Editor: Muhammad Zulfikar
TRIBUNNEWS.COM, JAKARTA - Calon presiden nomor urut 3 Ganjar Pranowo memastikan pihaknya akan menggugat hasil pemilihan umum presiden 2024 yang telah diumunkan oleh KPU semalam, ke Mahkamah Konstitusi (MK).
Ganjar mengatakan tim hukum Tim Pemenangan Nasional (TPN) Ganjar-Mahfud telah menyiapkan permohonan, saksi, bukti, dan juga ahli terkait gugatan Perselisihan Hasil Pemilihan Umum (PHPU) tersebut.

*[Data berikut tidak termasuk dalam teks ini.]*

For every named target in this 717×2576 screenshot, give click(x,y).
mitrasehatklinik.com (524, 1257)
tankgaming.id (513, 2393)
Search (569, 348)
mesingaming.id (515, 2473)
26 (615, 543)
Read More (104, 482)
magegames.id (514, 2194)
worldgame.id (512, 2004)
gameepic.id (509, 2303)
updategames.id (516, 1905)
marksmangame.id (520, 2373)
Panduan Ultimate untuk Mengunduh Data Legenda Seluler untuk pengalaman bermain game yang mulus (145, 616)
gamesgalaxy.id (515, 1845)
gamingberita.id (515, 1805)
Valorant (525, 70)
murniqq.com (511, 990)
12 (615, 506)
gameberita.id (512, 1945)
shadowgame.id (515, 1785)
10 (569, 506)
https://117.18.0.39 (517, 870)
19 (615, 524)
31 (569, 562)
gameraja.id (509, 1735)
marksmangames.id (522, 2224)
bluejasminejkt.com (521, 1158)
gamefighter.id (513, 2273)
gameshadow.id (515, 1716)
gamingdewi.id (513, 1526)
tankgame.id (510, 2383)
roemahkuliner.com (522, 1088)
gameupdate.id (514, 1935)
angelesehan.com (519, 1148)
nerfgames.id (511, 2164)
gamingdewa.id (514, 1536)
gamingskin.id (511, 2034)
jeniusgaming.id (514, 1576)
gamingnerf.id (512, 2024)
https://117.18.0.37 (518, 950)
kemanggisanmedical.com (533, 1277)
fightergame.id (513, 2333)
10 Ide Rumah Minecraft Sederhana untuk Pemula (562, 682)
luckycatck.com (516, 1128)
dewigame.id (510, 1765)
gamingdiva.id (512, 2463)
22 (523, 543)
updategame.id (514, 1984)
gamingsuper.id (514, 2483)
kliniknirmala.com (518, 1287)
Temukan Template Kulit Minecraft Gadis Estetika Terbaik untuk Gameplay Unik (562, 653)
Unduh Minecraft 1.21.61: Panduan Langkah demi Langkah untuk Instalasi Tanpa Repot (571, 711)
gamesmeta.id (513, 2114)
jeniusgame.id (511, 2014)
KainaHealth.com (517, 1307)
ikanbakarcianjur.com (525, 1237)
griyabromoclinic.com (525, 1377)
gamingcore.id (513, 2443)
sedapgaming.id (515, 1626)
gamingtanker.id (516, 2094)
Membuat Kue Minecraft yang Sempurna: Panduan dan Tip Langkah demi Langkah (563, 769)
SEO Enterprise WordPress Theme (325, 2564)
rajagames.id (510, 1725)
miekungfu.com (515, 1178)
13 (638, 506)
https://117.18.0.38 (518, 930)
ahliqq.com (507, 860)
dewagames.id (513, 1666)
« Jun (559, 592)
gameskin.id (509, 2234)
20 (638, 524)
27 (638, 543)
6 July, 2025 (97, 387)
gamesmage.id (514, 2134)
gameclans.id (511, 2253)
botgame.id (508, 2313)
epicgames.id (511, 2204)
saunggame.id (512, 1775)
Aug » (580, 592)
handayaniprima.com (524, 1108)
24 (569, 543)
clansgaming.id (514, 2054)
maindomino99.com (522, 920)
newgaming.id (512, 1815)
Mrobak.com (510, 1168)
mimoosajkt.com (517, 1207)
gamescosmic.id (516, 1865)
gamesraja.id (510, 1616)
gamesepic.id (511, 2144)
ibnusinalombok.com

Baca juga: Sikapi Pengumuman KPU Soal Hasil Pilpres, Ganjar: Benteng Terakhir adalah Mahkamah Konstitusi
Ia meyakini MK menjadi harapan terakhir pihaknya untuk mengawal proses demokrasi setelah sebanyak sekira 116 laporan yang berproses di Bawaslu kemudian tidak ditindaklanjuti.
Ganjar juga mengatakan tidak ada kolaborasi terkait agenda tertentu antara pihaknya dengan paslon lain dalam hal ini nomor urut 01, Anies Baswedan dan Muahimim Iskandar yang juga menggugat hasil pemilu ke MK.
Hal itu disampaikannya saat konferensi pers di Posko Gama Jalan Teku Umar Nomor 9 Menteng Jakarta Pusat pada Kamis (21/3/2024).
"Sehingga ini menjadi fair dan tidak ada agenda-agenda lain, kolaborasi-kolaborasi yang terkait dengan agenda tertentu, tidak. Kami hanya ingin mendudukan saja proses ini dengan baik. Apapun keputusannya kita akan legowo," kata dia.
Baca juga: Ganjar Pastikan Gugat Hasil Pilpres 2024, Mahfud MD: MK Bukan Mahkamah Kalkulator
Calon wakil presiden nomor urut 3 yang juga mantan Ketua MK Mahfud MD kemudian merespons pertanyaan perihal mekanisme lain yang dapat digunakan MK dalam mengadili sengketa Pilpres 2024 mengingat adanya harapan MK tak menjadi "Mahkamah Kalkulator" dalam proses itu.
Soal mekanisme, ia menyerahkannya kepada majelis hakim yang nanti akan mengadili karena merekalah yang berwenang.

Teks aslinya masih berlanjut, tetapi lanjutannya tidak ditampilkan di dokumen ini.